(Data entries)
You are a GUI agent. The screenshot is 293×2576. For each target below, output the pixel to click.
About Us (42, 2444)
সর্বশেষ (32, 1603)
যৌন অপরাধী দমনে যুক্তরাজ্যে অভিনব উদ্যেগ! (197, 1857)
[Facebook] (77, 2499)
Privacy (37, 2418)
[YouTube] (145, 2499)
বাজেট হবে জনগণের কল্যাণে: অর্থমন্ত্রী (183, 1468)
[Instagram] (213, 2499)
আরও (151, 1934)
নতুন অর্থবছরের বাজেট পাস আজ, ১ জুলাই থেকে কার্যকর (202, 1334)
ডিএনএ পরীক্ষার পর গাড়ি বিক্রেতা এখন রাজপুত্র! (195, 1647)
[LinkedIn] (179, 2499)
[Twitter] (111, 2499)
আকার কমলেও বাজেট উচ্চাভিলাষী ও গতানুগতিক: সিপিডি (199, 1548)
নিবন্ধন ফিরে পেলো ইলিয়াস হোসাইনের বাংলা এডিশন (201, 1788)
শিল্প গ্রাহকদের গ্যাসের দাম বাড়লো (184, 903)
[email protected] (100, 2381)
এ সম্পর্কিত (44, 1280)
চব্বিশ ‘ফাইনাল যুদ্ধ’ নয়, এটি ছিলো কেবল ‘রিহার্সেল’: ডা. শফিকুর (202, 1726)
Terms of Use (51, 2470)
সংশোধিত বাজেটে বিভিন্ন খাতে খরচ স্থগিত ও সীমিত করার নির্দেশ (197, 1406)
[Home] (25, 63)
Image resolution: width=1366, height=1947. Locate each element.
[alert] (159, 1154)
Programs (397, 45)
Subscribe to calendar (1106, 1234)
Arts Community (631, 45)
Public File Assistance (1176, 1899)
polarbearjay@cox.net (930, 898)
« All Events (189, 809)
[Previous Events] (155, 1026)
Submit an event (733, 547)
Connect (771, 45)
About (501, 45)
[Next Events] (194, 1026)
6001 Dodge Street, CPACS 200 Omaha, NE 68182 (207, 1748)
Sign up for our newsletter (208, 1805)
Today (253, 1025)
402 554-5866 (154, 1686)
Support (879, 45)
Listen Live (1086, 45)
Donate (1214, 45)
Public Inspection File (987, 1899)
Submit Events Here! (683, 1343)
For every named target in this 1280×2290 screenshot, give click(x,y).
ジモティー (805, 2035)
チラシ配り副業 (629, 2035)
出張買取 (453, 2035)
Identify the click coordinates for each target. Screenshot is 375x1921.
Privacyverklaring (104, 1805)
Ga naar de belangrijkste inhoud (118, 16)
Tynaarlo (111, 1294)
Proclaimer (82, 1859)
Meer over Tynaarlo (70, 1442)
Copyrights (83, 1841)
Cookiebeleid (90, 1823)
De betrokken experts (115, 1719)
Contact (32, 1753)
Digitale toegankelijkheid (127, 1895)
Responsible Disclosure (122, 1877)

▶ **Exercise description**: Retype exactly. Start at the line with "Tynaarlo (111, 1294)" and stop at the last line of the data.

▶ **Problem solution**:
Tynaarlo (111, 1294)
Proclaimer (82, 1859)
Meer over Tynaarlo (70, 1442)
Copyrights (83, 1841)
Cookiebeleid (90, 1823)
De betrokken experts (115, 1719)
Contact (32, 1753)
Digitale toegankelijkheid (127, 1895)
Responsible Disclosure (122, 1877)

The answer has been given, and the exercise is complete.